The data-retention problem most guides ignore

Here is what most AI hiring compliance guides won't tell you: they obsess over bias audits and paperwork, then say nothing about where candidate data goes once a recruiter pastes it into a consumer chatbot. That gap is where a clean compliance program springs a leak.

Picture the routine move. A recruiter drops a candidate's resume, notes, and contact details into a general-purpose AI tool to draft a summary or an outreach email. Your carefully negotiated vendor data processing agreement covers your applicant tracking system and your approved screening vendor. It does not cover the consumer model window a recruiter used on a whim. That PII now sits outside the DPA, potentially retained, potentially used to train a model, and entirely outside your disclosure records or your GDPR obligations.

Pro Tip

Run a quick audit: list every place candidate PII can be pasted that is not covered by a signed DPA. Consumer chatbots and personal accounts are the usual blind spots. Close them with policy and an approved, controlled alternative.

Bias audits matter, and other regimes like NYC's Local Law 144 and the EU AI Act do push you toward them. But a discrimination review of your screening vendor does nothing about a recruiter feeding sensitive candidate data into a model whose retention terms you never read. The two risks are separate, and only one of them shows up in the popular checklists. Colorado's replacement law focuses on ADMT transparency, not impact assessments, so it will not catch this leak either.

The stakes compound when you map this back to the four frameworks above. GDPR Article 22 and the ADMT notice rules assume you know where a candidate's data is processed, because you owe candidates disclosure and, in some cases, an opt-out. A resume that a recruiter dropped into a personal chatbot account cannot honor an opt-out, cannot be surfaced in a data-access request, and cannot be logged the way the EU AI Act expects. Shadow AI use turns a paperwork problem into a genuine legal one.

  • Write an explicit policy naming which AI tools may handle candidate data.
  • Give recruiters an approved, controlled alternative so the rule is followable.
  • Cover personal accounts and browser extensions, not just company-issued tools.
  • Log where candidate PII is processed so access and opt-out requests are answerable.
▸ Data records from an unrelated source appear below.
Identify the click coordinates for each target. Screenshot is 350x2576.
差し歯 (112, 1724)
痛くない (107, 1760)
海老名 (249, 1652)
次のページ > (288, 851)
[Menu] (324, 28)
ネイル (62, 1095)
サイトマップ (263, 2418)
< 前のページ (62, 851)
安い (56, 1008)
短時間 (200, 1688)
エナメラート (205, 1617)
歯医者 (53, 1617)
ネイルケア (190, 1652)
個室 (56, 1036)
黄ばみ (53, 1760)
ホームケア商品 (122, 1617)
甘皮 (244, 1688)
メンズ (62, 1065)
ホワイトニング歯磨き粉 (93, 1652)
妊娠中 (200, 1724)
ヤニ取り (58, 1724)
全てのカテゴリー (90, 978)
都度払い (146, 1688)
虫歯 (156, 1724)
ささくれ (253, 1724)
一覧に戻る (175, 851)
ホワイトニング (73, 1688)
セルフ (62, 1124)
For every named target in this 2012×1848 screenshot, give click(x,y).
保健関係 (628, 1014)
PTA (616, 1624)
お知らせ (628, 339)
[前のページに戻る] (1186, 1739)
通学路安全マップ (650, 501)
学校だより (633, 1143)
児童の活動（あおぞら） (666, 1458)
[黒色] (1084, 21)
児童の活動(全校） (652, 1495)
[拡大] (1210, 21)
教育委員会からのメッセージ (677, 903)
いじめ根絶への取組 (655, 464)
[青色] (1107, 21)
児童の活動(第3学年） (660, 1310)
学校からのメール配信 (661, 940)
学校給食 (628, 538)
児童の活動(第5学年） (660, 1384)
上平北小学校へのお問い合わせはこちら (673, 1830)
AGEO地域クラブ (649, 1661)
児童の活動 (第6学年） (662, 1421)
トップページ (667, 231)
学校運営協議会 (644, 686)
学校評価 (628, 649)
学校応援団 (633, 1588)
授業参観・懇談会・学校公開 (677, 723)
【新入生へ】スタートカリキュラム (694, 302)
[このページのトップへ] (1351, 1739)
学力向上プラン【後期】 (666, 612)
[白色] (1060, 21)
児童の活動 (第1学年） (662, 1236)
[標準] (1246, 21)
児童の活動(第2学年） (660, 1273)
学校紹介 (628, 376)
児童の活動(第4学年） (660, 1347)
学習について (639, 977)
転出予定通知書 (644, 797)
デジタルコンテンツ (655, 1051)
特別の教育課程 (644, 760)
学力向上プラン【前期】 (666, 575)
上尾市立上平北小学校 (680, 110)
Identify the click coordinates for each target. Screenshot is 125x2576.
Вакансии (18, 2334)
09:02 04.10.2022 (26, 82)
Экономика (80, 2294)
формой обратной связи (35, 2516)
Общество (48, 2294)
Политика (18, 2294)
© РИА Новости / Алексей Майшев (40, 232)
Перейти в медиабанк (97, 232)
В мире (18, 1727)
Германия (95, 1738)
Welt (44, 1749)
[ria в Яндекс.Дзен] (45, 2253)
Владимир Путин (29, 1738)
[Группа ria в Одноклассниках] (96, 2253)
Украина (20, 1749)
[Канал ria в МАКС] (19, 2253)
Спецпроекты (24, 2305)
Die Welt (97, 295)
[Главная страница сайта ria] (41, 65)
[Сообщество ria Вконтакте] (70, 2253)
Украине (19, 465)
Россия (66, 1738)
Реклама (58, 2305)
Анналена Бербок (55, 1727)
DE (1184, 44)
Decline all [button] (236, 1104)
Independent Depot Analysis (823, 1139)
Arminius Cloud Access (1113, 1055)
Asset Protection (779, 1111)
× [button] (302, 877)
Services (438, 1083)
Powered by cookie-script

Keep recruiter context under your control

Recruiters accumulate context worth protecting: candidate notes, role requirements, interview feedback, and the running memory of who is at what stage. The temptation is to keep that context inside whatever AI tool is open, which is exactly how PII drifts outside your DPA. The fix is a memory layer you control rather than one owned by a consumer model.

MemX is an external memory layer that persists your working context across ChatGPT, Claude, and Gemini while keeping the underlying data isolated and portable. Instead of pasting candidate details into a model window that may retain them, you keep role requirements and notes in a store that is private by architecture, with per-user isolation, encryption at rest, and on-device options, so recruiter context is not folded into a consumer model's training set. It is not a substitute for your legal review, and it does not make you compliant on its own. What it does is give recruiters one controlled place for the context that would otherwise leak into whatever chatbot happened to be open.

Insight

Compliance covers the tools you vetted. The data-retention gap is about the tools your recruiters reach for in the moment. Give them a controlled memory layer and you shrink that gap without slowing anyone down.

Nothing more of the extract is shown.